An overloaded pure silica zeolite ISV synthesized using a phosphonium cation

Abstract

A pure silica zeolite with ISV structure was synthesized using the tricyclopentylmethylphosphonium (Cp₃MP⁺) cation under fluoride media. Analysis of the organic content in the zeolite suggested the presence of more than four cations per unit cell, while fluoride anions were exclusively located in the four double four-membered rings of the structure. ²⁹Si solid-state NMR demonstrated a significant concentration of Q³ Si species, i.e., (OSi)₃(OH), in the structure, which afforded charge balance but contrasted with the most common observation of defect-free pure silica zeolites prepared in fluoride media at near-neutral pH. Calculations showed that improved stability was obtained in an overloaded (i.e., containing more Cp₃MP⁺ than F⁻ and three-channel crossings) defective zeolite. The calculated stabilization of ISV was larger with Cp₃MP⁺ than with the cyclohexyl analog used to produce ZEO-1, a zeolite with an extra-large 3D pore system.
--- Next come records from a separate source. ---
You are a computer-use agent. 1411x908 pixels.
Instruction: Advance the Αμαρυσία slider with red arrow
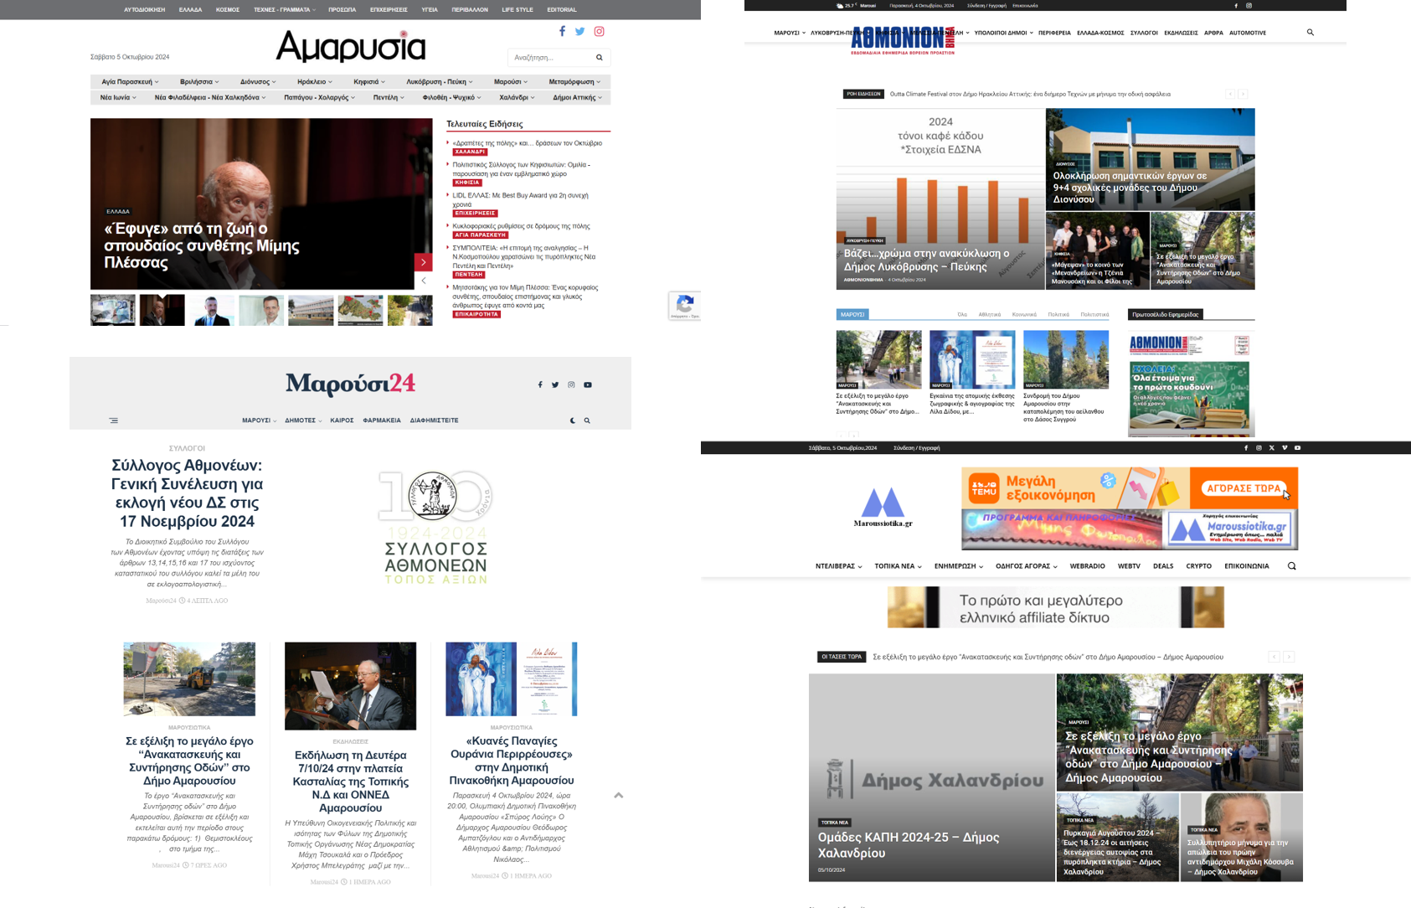click(423, 262)
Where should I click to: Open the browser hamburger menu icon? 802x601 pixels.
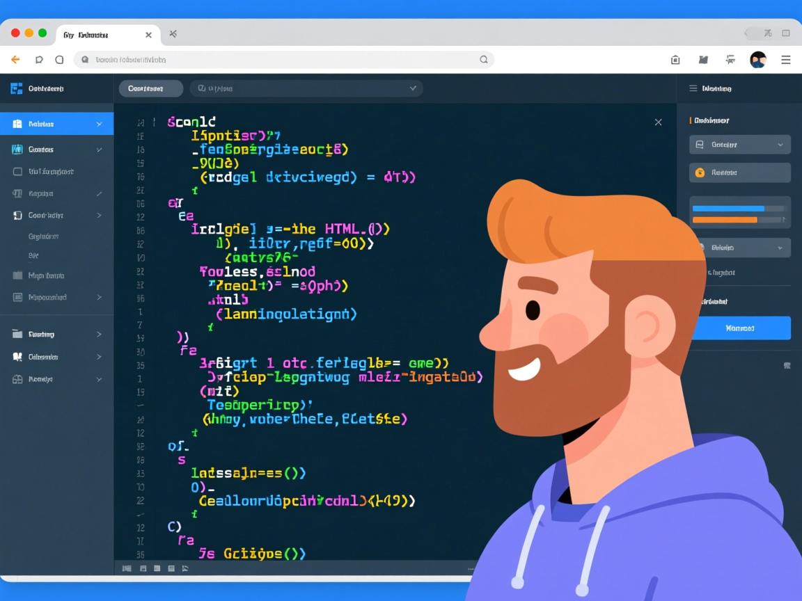[x=786, y=60]
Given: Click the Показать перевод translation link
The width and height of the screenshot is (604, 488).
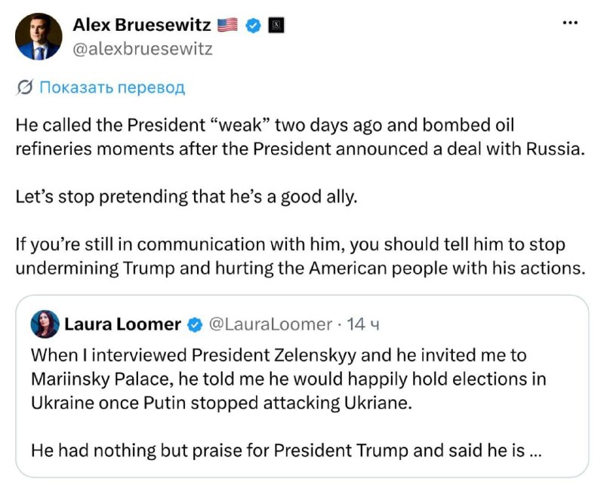Looking at the screenshot, I should (x=112, y=87).
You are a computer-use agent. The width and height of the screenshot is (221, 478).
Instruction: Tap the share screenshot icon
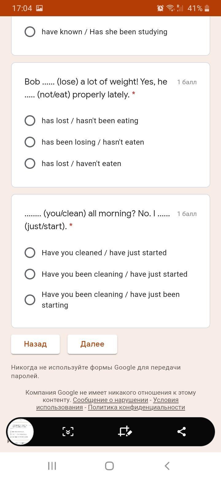(181, 431)
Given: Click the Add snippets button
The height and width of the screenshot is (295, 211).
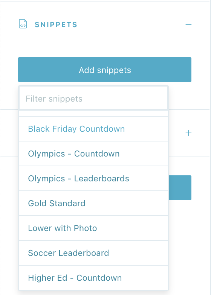Looking at the screenshot, I should pos(105,70).
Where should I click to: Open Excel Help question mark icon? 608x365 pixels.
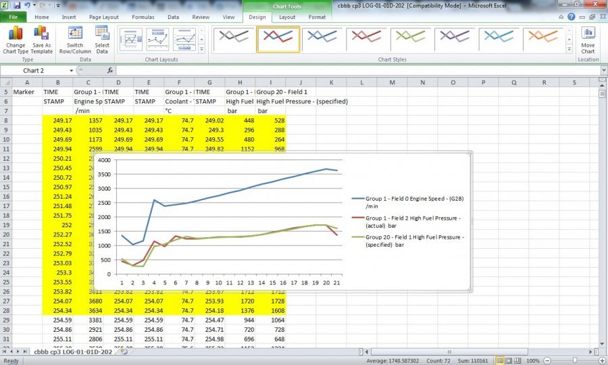coord(572,17)
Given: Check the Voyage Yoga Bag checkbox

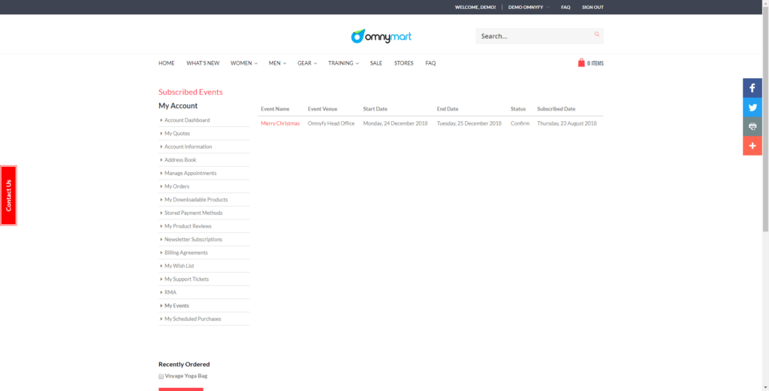Looking at the screenshot, I should [x=161, y=376].
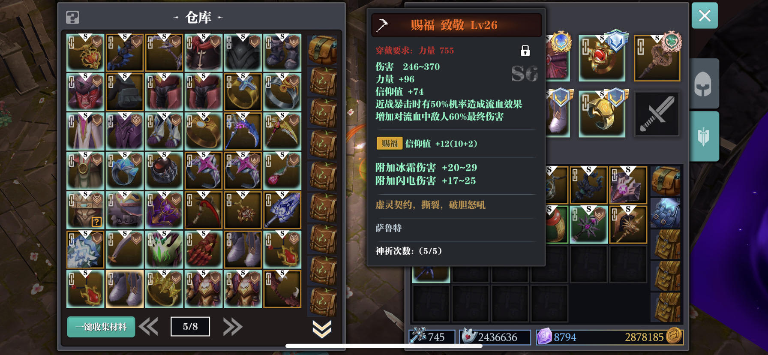Go to next warehouse page arrow
The height and width of the screenshot is (355, 768).
click(233, 327)
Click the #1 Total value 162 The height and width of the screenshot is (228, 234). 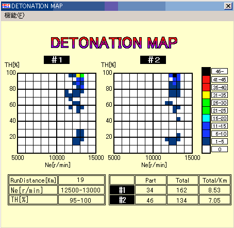tap(182, 190)
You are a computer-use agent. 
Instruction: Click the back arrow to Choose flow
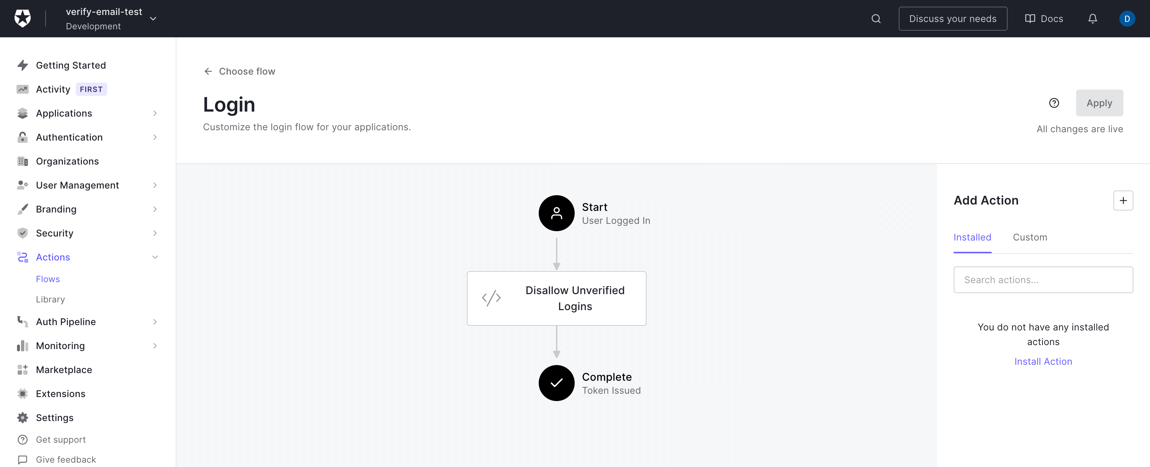[x=208, y=72]
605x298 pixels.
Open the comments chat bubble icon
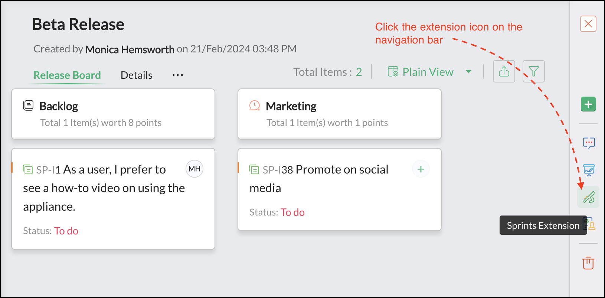(589, 143)
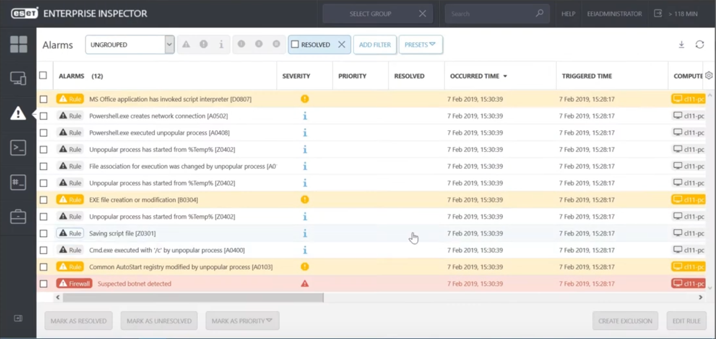
Task: Click the Saving script file alarm row
Action: click(x=122, y=233)
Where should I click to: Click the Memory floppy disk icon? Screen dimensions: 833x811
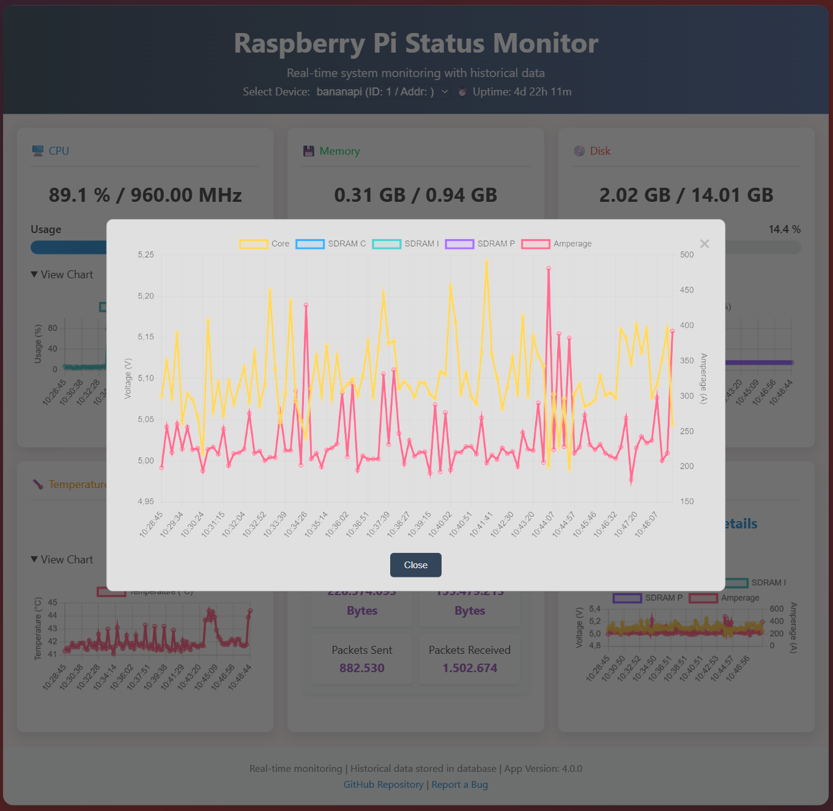[309, 150]
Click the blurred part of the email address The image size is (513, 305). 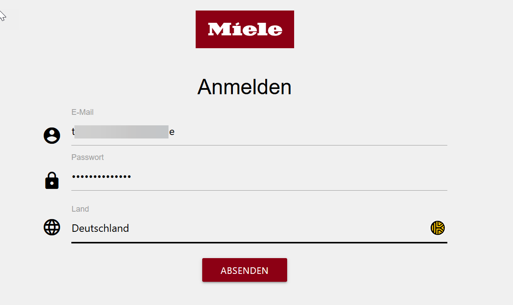pos(121,132)
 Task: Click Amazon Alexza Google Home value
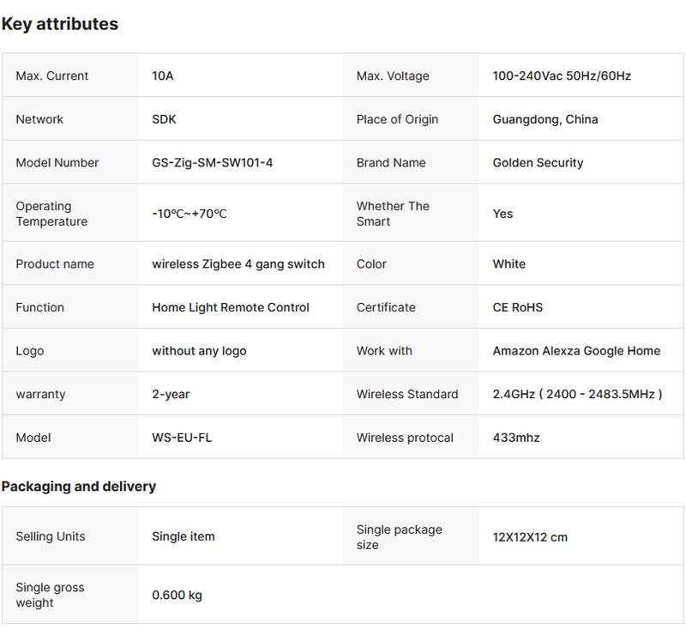point(576,351)
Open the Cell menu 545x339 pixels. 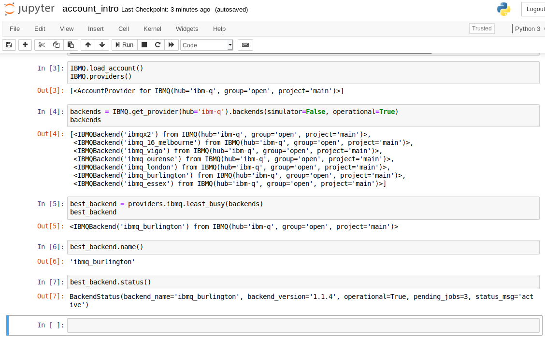coord(124,29)
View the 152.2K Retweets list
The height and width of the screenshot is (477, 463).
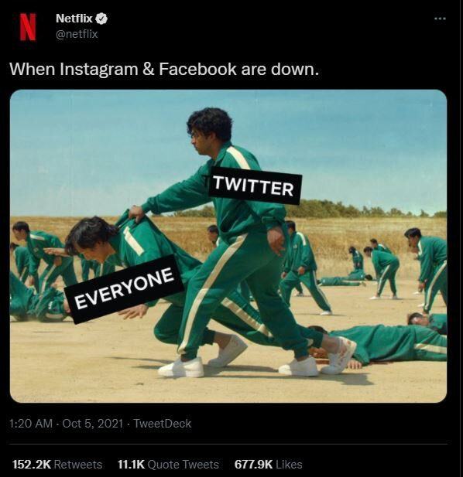(x=57, y=465)
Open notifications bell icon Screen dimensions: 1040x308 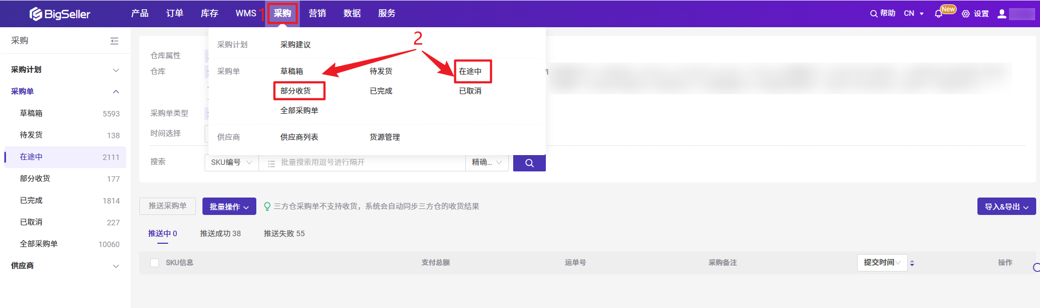pyautogui.click(x=938, y=14)
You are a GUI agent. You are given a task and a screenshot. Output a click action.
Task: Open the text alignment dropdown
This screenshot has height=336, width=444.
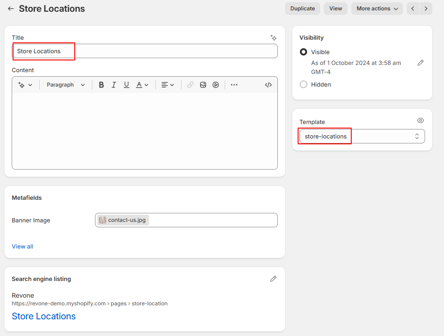(168, 85)
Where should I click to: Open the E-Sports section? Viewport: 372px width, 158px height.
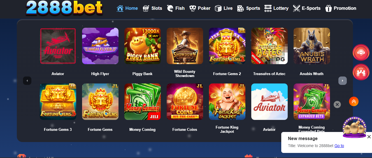tap(307, 8)
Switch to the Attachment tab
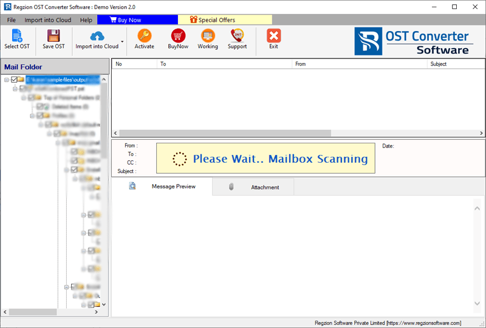 (264, 187)
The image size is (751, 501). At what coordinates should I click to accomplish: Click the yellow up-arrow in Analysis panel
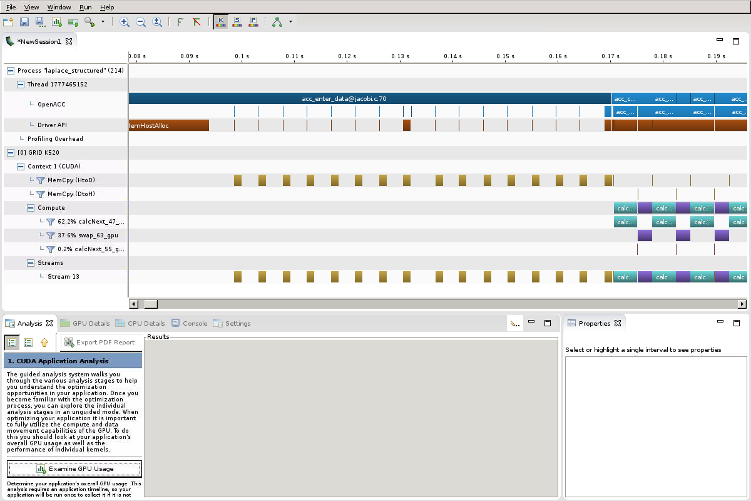point(44,343)
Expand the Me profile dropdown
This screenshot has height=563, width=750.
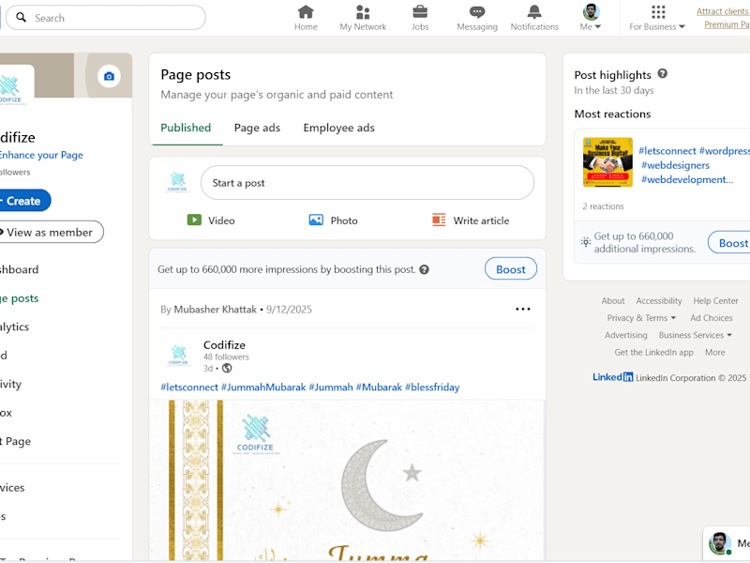click(x=591, y=18)
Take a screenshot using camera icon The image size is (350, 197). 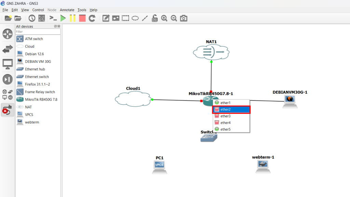[x=184, y=18]
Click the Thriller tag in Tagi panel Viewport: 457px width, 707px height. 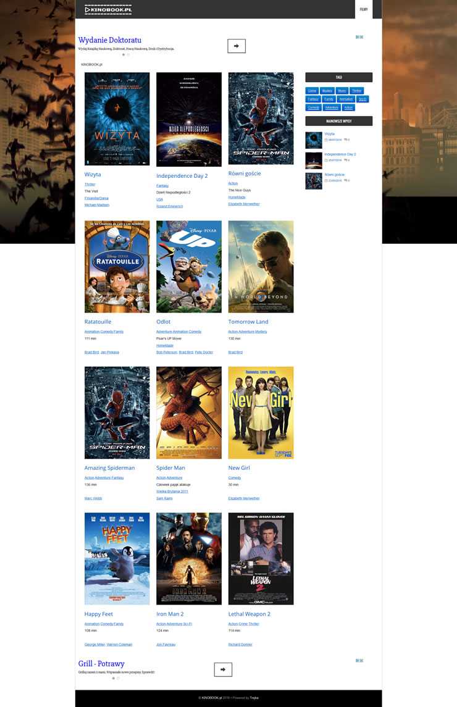(357, 91)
Substitution of small amounts of Cp₃MP⁺ by tetraethylammonium stopped crystallization instead of producing ISV/BEC intergrowths, despite calculations on the bare zeolites suggesting improved stability of the intergrowths. This rendered the observed difficulty in obtaining such intergrowths puzzling and likely dependent on a disruption of the host–guest assembly. Compared with prior ISV materials, this zeolite displayed a minimum amount of disorder, which, however, was sufficient to impede proper Rietveld refinement.